**What is expected:** Reproduce the Steeds Pond thread between "# Steed pond" and "fish are biting.", inclusive, changing "combat fishing" to "crowded fishing".

# Steed pond nightmare



## lunkerhunter2 (Nov 3, 2007)

If you want to see what combat fishing in utah is like, go hit Steeds Pond in Clearfield. It almost makes me sick to see what goes on at some of these places when someone sounds the alarm that fish are biting.
I caught close to 50 brood stock rainbows yesterday with my son. It was a fish on every cast, litterally! Anything chartreuse and pink would catch fish jigged slowly back to shore. It was less crowded yesterday because of the weather but today there must have been 70+ people lining the banks and i only caught 1 brook trout on a Panther Martin. One good thing though, the DNR is out in full force and writing many tickets. The guy who checked me tonight wrote a ticket last night to a guy that had 9 fish!!!!!!!!!!!! There are signs all over the place at every pond. Can these people not read??? :evil: 
End vent session, off to catch 7'+ fish in the morning!!!!!!!!!!!!!!!!!!!!!!!


----------



## troutwhisperer (Jan 1, 2009)

A few years back the Clinton pond got it,s first stocking for the year, happened to mosey down there with my fly pole. Same thing, fish on every cast, I caught 20+ in about a hours time. For the next 5 days did this every am and evening after work. Do the math this is 200+ caught in less than a week all safety released. I kept my mouth shut about it, second or third day the wife got wonderin where I was racein off too. Told her come on and keep your mouth shut!. Told her I may need a witness & time keeper I need to see how many I get in a hours time. Went on the sixth day am (saturday) and the city was having there fish thing , shoulder to shoulder fishing. :shock: -)O(- fun while it lasted. Glad they are enforcing the rules, they are only as good as they are enforced.


----------



## muysauve (Jan 7, 2008)

**Provided data:**
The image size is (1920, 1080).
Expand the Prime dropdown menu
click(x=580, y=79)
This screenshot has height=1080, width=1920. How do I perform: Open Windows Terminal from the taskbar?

**Answer for this exercise:**
# Steed pond nightmare



## lunkerhunter2 (Nov 3, 2007)

If you want to see what crowded fishing in utah is like, go hit Steeds Pond in Clearfield. It almost makes me sick to see what goes on at some of these places when someone sounds the alarm that fish are biting.